Stated goal - Could you render the items below as a JSON list of strings, one string per line, with blank lines omitted?

====== Material provided ======

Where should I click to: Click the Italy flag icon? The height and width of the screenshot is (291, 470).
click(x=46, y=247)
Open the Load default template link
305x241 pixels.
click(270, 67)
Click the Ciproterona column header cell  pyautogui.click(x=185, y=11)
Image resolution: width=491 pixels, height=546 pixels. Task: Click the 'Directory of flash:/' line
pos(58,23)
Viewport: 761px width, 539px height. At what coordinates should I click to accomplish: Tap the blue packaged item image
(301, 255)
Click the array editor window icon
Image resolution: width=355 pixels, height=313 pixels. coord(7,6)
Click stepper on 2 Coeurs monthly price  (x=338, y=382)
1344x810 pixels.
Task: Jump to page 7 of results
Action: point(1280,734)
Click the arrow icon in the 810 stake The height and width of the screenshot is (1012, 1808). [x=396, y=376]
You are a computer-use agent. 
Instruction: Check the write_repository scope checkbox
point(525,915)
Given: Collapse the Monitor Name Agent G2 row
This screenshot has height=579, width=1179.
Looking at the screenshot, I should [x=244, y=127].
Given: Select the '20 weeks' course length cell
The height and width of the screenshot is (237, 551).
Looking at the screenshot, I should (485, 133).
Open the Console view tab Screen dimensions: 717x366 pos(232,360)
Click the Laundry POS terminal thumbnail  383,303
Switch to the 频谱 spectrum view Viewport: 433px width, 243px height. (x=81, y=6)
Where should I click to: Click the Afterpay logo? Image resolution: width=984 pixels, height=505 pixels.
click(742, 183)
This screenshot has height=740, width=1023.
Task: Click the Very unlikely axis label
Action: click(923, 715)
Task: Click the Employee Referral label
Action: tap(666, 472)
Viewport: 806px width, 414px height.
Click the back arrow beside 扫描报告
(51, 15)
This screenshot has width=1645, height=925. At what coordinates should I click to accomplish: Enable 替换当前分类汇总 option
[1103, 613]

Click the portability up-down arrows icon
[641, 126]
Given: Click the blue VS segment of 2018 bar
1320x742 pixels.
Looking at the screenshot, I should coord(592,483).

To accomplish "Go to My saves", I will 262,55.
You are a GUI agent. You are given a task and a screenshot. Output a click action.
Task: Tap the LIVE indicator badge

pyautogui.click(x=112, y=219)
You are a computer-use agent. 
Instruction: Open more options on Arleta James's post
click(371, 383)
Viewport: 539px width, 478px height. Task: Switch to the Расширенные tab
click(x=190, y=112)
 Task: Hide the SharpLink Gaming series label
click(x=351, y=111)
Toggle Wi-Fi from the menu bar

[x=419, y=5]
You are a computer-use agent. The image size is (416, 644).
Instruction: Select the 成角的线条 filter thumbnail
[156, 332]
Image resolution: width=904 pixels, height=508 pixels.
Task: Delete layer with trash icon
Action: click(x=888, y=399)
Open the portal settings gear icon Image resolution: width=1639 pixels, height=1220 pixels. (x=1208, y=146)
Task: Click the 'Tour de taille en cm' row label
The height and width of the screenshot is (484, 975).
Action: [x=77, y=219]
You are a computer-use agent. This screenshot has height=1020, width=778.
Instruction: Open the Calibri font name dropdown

======

Answer -
[
  "Where should I click to: Click the Italy flag icon? The height and width of the screenshot is (291, 470).",
  "click(x=46, y=247)",
  "Open the Load default template link",
  "305x241 pixels.",
  "click(270, 67)",
  "Click the Ciproterona column header cell  pyautogui.click(x=185, y=11)",
  "Image resolution: width=491 pixels, height=546 pixels. Task: Click the 'Directory of flash:/' line",
  "pos(58,23)",
  "Viewport: 761px width, 539px height. At what coordinates should I click to accomplish: Tap the blue packaged item image",
  "(301, 255)",
  "Click the array editor window icon",
  "Image resolution: width=355 pixels, height=313 pixels. coord(7,6)",
  "Click stepper on 2 Coeurs monthly price  (x=338, y=382)",
  "1344x810 pixels.",
  "Task: Jump to page 7 of results",
  "Action: point(1280,734)",
  "Click the arrow icon in the 810 stake The height and width of the screenshot is (1012, 1808). [x=396, y=376]",
  "You are a computer-use agent. ",
  "Instruction: Check the write_repository scope checkbox",
  "point(525,915)",
  "Given: Collapse the Monitor Name Agent G2 row",
  "This screenshot has height=579, width=1179.",
  "Looking at the screenshot, I should [x=244, y=127].",
  "Given: Select the '20 weeks' course length cell",
  "The height and width of the screenshot is (237, 551).",
  "Looking at the screenshot, I should (485, 133).",
  "Open the Console view tab Screen dimensions: 717x366 pos(232,360)",
  "Click the Laundry POS terminal thumbnail  383,303",
  "Switch to the 频谱 spectrum view Viewport: 433px width, 243px height. (x=81, y=6)",
  "Where should I click to: Click the Afterpay logo? Image resolution: width=984 pixels, height=505 pixels.",
  "click(742, 183)",
  "This screenshot has height=740, width=1023.",
  "Task: Click the Very unlikely axis label",
  "Action: click(923, 715)",
  "Task: Click the Employee Referral label",
  "Action: tap(666, 472)",
  "Viewport: 806px width, 414px height.",
  "Click the back arrow beside 扫描报告",
  "(51, 15)",
  "This screenshot has width=1645, height=925. At what coordinates should I click to accomplish: Enable 替换当前分类汇总 option",
  "[1103, 613]",
  "Click the portability up-down arrows icon",
  "[641, 126]",
  "Given: Click the blue VS segment of 2018 bar",
  "1320x742 pixels.",
  "Looking at the screenshot, I should coord(592,483).",
  "To accomplish \"Go to My saves\", I will 262,55.",
  "You are a GUI agent. You are given a task and a screenshot. Output a click action.",
  "Task: Tap the LIVE indicator badge",
  "pyautogui.click(x=112, y=219)",
  "You are a computer-use agent. ",
  "Instruction: Open more options on Arleta James's post",
  "click(371, 383)",
  "Viewport: 539px width, 478px height. Task: Switch to the Расширенные tab",
  "click(x=190, y=112)",
  " Task: Hide the SharpLink Gaming series label",
  "click(x=351, y=111)",
  "Toggle Wi-Fi from the menu bar",
  "[x=419, y=5]",
  "You are a computer-use agent. The image size is (416, 644).",
  "Instruction: Select the 成角的线条 filter thumbnail",
  "[156, 332]",
  "Image resolution: width=904 pixels, height=508 pixels.",
  "Task: Delete layer with trash icon",
  "Action: click(x=888, y=399)",
  "Open the portal settings gear icon Image resolution: width=1639 pixels, height=1220 pixels. (x=1208, y=146)",
  "Task: Click the 'Tour de taille en cm' row label",
  "The height and width of the screenshot is (484, 975).",
  "Action: [x=77, y=219]",
  "You are a computer-use agent. This screenshot has height=1020, width=778.",
  "Instruction: Open the Calibri font name dropdown"
]